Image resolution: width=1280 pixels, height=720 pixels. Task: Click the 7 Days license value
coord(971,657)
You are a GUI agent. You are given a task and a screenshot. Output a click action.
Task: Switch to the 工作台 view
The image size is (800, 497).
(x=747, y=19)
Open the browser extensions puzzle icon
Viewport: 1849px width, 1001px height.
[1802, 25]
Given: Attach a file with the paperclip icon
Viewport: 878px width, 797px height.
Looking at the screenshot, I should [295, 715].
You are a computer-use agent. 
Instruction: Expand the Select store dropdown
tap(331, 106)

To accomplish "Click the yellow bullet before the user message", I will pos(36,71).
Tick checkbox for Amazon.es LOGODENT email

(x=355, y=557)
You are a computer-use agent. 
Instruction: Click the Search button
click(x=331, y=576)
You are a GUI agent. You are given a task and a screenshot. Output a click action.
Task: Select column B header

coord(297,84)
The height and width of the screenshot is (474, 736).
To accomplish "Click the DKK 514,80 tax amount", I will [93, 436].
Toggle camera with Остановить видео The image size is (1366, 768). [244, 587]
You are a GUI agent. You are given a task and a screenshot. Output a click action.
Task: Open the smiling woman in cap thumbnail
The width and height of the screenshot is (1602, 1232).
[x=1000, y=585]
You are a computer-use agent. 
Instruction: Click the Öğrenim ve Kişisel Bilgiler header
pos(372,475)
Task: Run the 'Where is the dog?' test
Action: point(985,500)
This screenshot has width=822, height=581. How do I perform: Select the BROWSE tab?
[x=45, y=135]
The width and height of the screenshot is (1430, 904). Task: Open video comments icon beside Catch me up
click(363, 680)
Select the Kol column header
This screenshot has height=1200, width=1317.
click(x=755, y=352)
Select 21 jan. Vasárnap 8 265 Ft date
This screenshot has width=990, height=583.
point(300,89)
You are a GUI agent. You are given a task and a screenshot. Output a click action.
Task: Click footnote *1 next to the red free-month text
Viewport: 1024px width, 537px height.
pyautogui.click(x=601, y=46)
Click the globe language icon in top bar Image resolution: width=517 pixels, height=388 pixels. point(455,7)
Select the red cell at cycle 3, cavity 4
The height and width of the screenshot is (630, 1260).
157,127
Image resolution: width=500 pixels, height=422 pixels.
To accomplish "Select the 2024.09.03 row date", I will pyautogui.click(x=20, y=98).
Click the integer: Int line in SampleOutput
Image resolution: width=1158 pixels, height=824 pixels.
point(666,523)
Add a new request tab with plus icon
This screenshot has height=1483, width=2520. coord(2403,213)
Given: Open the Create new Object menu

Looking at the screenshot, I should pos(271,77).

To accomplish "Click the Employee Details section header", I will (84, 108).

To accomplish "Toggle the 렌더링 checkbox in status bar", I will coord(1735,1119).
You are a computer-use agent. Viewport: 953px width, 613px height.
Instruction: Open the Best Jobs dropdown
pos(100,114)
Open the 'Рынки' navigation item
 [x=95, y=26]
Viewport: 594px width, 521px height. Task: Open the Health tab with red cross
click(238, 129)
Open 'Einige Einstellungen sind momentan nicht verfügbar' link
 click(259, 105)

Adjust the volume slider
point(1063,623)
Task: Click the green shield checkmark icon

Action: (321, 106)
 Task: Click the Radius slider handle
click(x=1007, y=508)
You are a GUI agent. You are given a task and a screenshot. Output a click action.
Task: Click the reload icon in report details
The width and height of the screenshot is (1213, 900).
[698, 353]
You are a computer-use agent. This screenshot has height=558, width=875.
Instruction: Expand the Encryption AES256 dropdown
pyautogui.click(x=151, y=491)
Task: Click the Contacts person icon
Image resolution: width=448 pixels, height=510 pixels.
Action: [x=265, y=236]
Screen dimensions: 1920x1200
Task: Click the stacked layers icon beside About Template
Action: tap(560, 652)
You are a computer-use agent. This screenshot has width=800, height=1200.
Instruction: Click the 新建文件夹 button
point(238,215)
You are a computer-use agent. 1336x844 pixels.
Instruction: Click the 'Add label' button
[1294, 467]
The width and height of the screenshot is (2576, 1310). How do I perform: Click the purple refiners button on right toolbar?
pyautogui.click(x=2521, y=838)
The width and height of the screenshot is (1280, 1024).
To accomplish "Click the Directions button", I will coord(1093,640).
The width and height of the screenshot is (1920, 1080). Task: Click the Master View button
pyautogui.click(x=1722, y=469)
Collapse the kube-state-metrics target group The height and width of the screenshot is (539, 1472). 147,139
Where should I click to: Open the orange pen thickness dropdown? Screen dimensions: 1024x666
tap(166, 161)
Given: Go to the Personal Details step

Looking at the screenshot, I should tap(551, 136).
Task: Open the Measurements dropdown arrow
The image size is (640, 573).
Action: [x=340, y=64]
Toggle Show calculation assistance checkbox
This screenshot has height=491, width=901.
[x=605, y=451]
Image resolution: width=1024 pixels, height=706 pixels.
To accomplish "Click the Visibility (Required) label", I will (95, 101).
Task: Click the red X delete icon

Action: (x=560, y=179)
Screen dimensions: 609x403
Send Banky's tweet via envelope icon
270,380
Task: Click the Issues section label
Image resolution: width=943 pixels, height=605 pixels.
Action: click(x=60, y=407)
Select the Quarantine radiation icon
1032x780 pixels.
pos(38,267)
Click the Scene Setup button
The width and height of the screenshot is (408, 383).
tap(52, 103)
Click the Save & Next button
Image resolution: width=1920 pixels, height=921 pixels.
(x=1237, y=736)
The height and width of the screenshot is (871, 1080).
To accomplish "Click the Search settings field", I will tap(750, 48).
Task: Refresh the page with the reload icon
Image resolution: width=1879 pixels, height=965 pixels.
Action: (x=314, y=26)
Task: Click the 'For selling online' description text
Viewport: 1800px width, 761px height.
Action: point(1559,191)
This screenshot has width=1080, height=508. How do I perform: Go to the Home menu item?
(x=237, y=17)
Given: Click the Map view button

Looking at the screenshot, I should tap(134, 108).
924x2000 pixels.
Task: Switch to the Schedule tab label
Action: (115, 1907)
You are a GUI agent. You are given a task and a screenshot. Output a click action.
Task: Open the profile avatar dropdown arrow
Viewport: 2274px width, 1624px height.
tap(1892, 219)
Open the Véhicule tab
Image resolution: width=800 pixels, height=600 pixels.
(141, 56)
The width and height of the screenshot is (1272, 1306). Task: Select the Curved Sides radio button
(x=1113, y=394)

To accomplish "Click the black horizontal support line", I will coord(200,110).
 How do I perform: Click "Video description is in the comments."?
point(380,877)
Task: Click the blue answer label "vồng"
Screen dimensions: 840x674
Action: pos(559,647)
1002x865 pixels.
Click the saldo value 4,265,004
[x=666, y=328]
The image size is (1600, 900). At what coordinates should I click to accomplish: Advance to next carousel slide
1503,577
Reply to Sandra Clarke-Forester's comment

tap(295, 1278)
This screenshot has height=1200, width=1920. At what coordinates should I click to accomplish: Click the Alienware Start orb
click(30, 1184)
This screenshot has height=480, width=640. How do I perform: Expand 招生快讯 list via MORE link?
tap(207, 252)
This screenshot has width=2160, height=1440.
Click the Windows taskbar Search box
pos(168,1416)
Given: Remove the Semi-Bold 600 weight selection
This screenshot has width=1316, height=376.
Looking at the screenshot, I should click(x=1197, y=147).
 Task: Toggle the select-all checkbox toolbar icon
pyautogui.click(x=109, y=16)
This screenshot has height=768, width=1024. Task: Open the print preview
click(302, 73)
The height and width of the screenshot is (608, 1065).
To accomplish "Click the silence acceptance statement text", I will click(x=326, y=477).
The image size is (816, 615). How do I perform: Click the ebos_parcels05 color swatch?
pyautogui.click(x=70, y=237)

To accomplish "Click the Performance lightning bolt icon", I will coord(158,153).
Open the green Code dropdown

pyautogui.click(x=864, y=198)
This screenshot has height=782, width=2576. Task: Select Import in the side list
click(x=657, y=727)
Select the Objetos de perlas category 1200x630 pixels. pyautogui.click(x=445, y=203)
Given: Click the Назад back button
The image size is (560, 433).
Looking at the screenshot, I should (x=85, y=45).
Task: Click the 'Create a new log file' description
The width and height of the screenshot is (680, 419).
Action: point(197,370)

----------------

→ DIRECTIVE
Starting at the line that contains "This screenshot has width=1080, height=508." and stopping after the line that contains "Action: (115, 1907)", reproduce those records with "Map view" changed to "Satellite view" and nothing else altered.

→ ANSWER FOR THE TASK
This screenshot has width=1080, height=508. How do I perform: Go to the Home menu item?
(x=237, y=17)
Given: Click the Satellite view button

Looking at the screenshot, I should tap(134, 108).
924x2000 pixels.
Task: Switch to the Schedule tab label
Action: (115, 1907)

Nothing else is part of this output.